Quote:
Originally Posted by phossler
@BR -- good tip. Would have saved a lot of head scratching.
That EOPA char was 0-width and invisible in the edit window. At least it showed as an empty square in Preview, or I never would have know I had a problem
|
In Sigil, if you doubleclick on the character in the report, it should insert it into Find.
In Calibre, it doesn't put it in Find, but it does jump you to the next spot the character occurs.
Side Note: And I also take a quick look at that Report on every book for any strange characters. Usually things like soft hyphens stand out (if the thousands of red squigglies didn't give it away).
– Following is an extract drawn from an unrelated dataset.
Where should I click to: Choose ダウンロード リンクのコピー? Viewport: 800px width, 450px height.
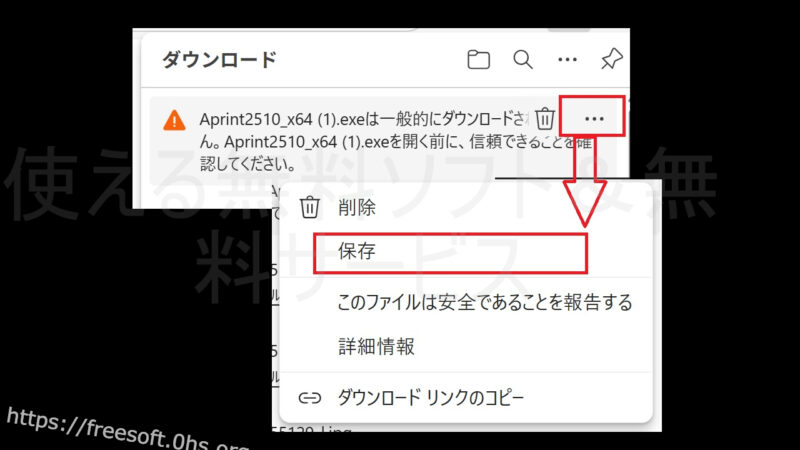click(x=431, y=397)
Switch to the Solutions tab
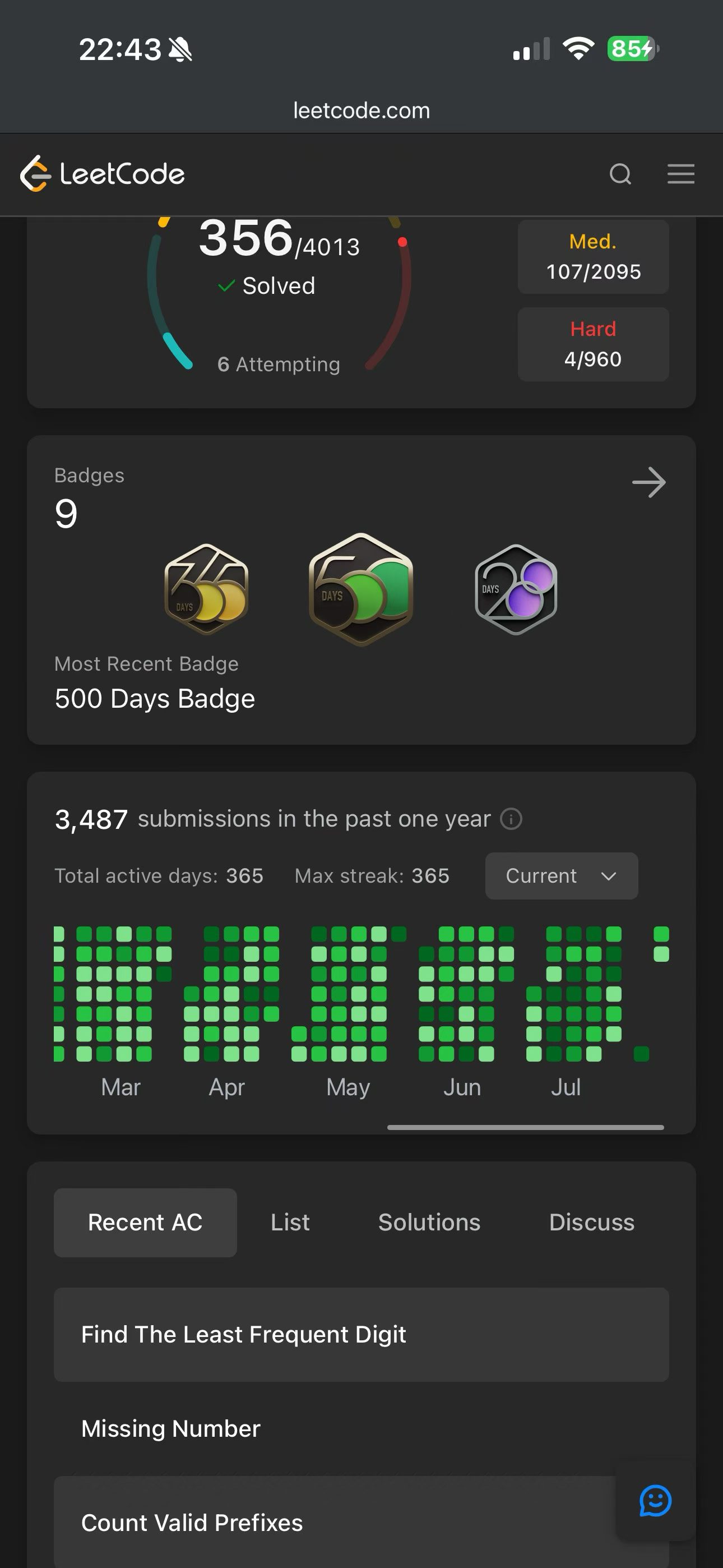The height and width of the screenshot is (1568, 723). (429, 1223)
One of the latest books I worked on accidentally had the Cyrillic letter С instead of the Latin capital C.
Quote:
Originally Posted by phossler
@Tex2002ans -- thanks for the info. I'm going to assume that the EOPA was intended to be an em dash and not some weird old control character
|
I can't find the link now, but a few of the sites discussed the technical encoding issues between:
- Windows-1252
- ISO-8859-1
- Unicode
While they're mostly the same... the obscure control code points just so happen to be where many differences lie. So when you make (wrong) assumptions about encoding:
EN DASH (original) -> "Start of Protected Area" (Unicode)
EM DASH (original) -> "End of Protected Area" (Unicode)
Programs botch encoding along the way!
https://stackoverflow.com/questions/...h-151-and-8212
https://stackoverflow.com/questions/...nicode-in-java
https://unix.stackexchange.com/quest...cter-in-a-file
https://stackoverflow.com/questions/...rea-characters
Doesn't help that many browsers/renderers also decide to be helpful and assume you were a dunce... and display those characters instead of keeping them invisible (look at the "Browser" column):
https://www.fileformat.info/info/uni...ement/list.htm
So it can easily still LOOK like an EM DASH (U+2014), even though under the surface it's the END OF GUARDED AREA (U+0097).